> [What the task asks] Say the number of lines in the records below that hold the word "click", and only that number.

> [Exercise inputs]
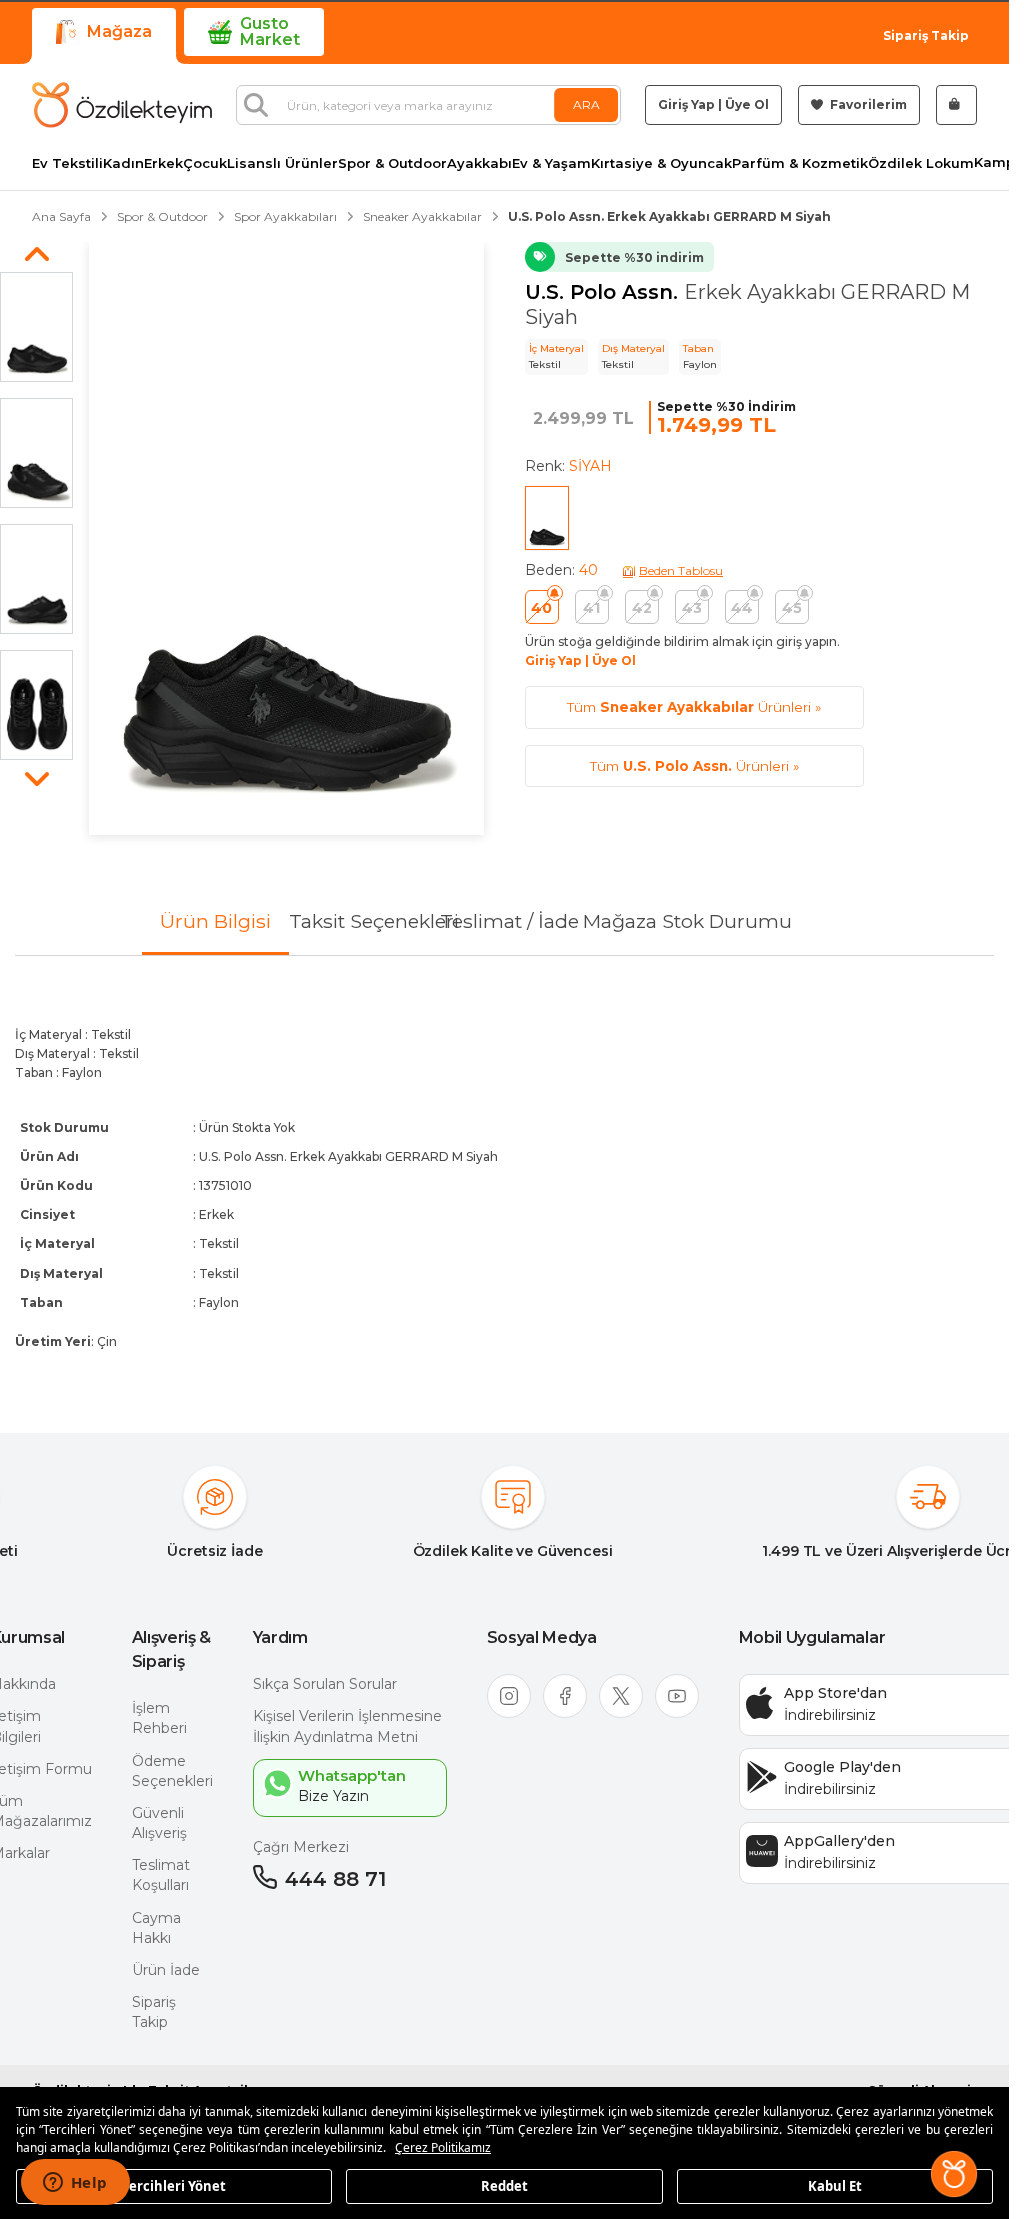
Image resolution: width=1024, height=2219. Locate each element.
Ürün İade (166, 1970)
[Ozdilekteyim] (122, 105)
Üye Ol (747, 104)
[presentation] (504, 1178)
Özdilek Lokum (921, 163)
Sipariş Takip (926, 35)
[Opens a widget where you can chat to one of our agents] (75, 2184)
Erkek (163, 163)
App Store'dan (835, 1693)
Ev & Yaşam (551, 163)
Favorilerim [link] (867, 104)
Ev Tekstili (67, 163)
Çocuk (205, 163)
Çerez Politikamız (443, 2147)
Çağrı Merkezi (301, 1847)
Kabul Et (835, 2185)
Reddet (504, 2185)
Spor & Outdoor (392, 163)
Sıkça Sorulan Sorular (325, 1684)
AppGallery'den (839, 1841)
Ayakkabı (479, 163)
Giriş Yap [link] (686, 104)
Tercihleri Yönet (174, 2185)
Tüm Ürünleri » (694, 707)
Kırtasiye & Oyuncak (661, 163)
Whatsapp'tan (352, 1775)
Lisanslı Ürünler (282, 163)
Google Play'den (842, 1767)
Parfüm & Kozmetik (800, 163)
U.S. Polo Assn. (604, 292)
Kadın (123, 163)
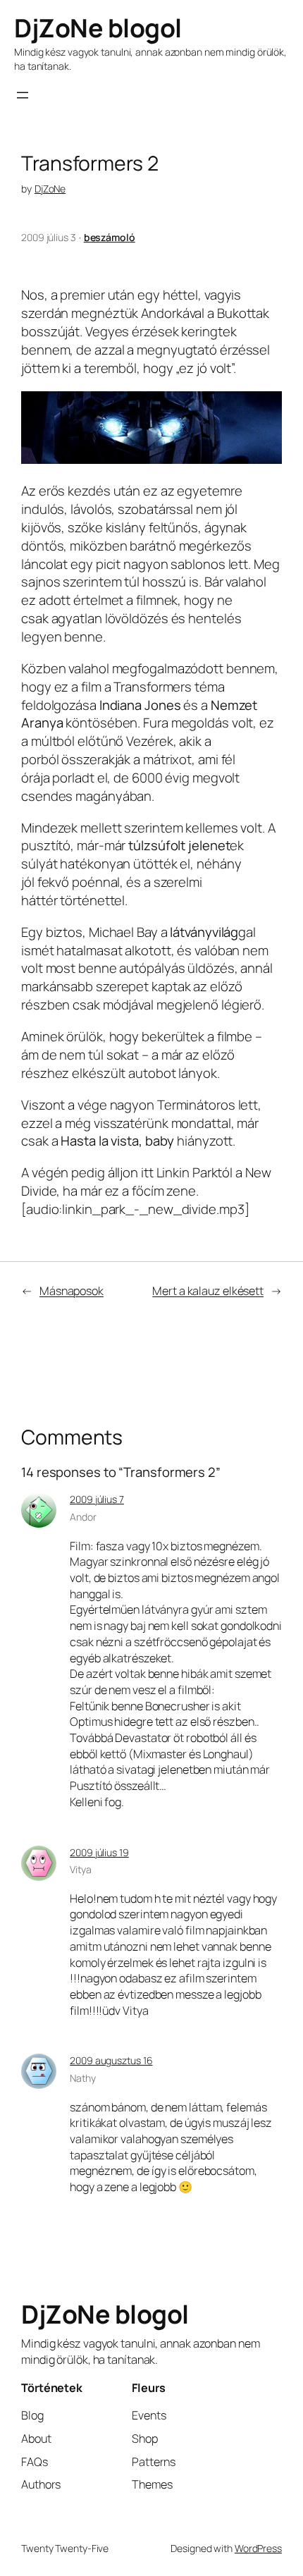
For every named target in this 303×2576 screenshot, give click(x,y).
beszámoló (109, 237)
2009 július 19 (99, 1852)
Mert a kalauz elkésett (208, 1291)
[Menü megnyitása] (22, 95)
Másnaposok (71, 1291)
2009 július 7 (97, 1499)
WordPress (258, 2548)
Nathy (83, 2078)
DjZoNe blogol (98, 28)
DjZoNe (50, 188)
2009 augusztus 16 (111, 2060)
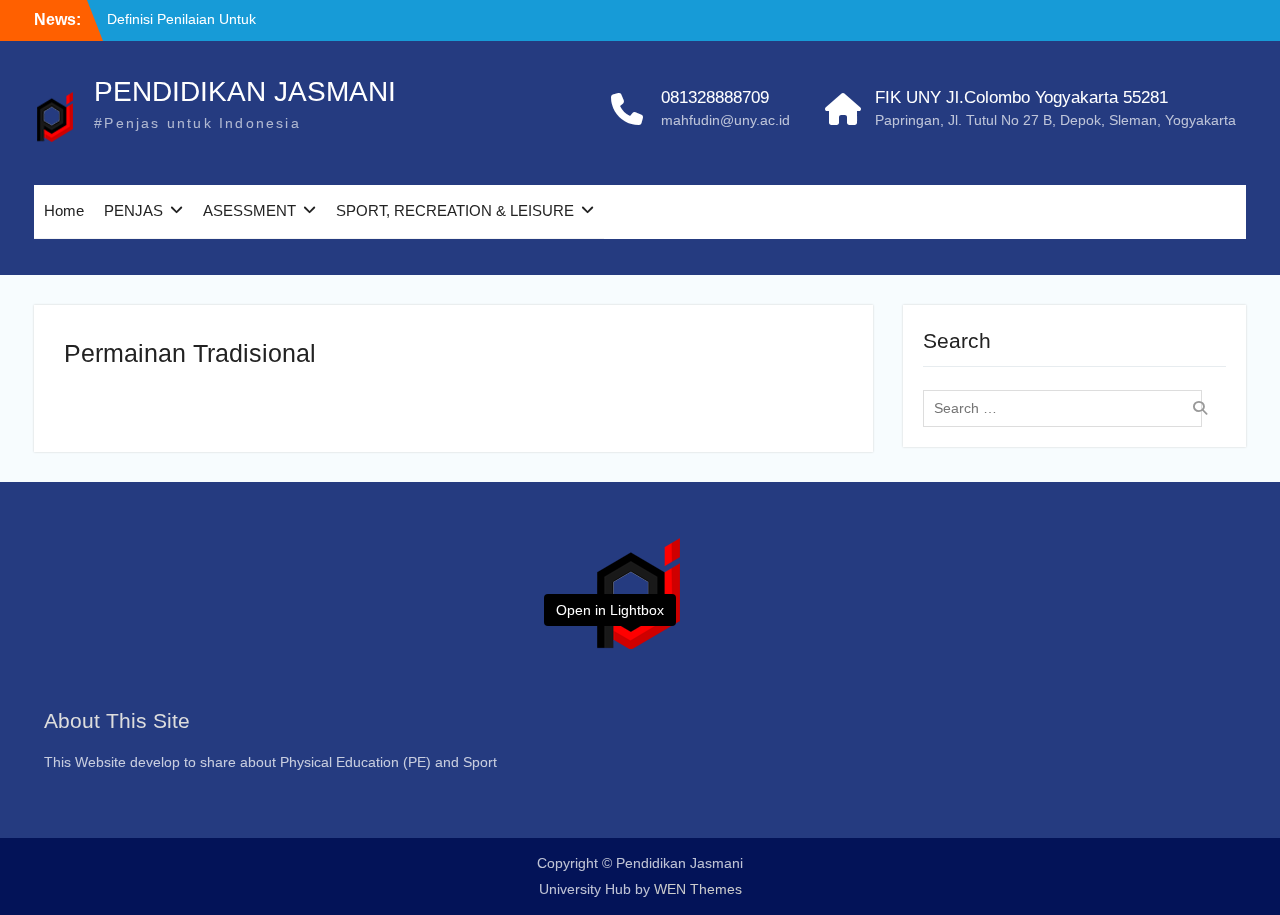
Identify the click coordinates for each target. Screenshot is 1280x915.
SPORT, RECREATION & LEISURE (455, 210)
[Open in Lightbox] (640, 592)
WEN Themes (698, 889)
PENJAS (133, 210)
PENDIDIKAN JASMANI (245, 91)
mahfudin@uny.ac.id (725, 120)
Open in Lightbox (610, 610)
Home (64, 210)
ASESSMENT (249, 210)
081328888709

> [Solution to the problem] 2